Robert Sanger, the Santa Barbara attorney who represented Crother, said he filed the appeal because he wanted a precedent-setting ruling to block prosecutors from expanding the definition of assault with a deadly weapon. Now that Crother is dead, however, an appellate opinion is unnecessary because it would apply to so few people, Sanger said.
"I think that this has always been a very tragic human case and my client has died," he said. "We were not dealing with the opening of the floodgates; we were dealing with one case."
De Noce said his office still believes that it was appropriate to charge Crother with assault.
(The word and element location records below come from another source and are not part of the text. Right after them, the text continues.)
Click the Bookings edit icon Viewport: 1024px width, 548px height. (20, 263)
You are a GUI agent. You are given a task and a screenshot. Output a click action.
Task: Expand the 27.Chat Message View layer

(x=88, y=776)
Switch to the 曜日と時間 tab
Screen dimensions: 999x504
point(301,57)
Future cases, if any, will be treated the same way, De Noce said, although prosecutors may attempt to accelerate them through the system in an effort to get a binding appellate opinion before the defendant dies.
Sanger said Crother found out that he was a carrier of the human immunodeficiency virus in 1988, during his affair with the woman. While Sanger said he could not condone Crother's choice to engage in unprotected sex, he nevertheless understood it.
"The problem is, when people are diagnosed with a terminal disease, they go into denial," Sanger said. "They want to do life-affirming things."
Sanger also complained that his client was singled out for prosecution because the disease he transmitted was AIDS.
"We do not prosecute people for coughing in a room and spreading tuberculosis," Sanger said. "We have a psychological reaction to HIV that we don't have to tuberculosis."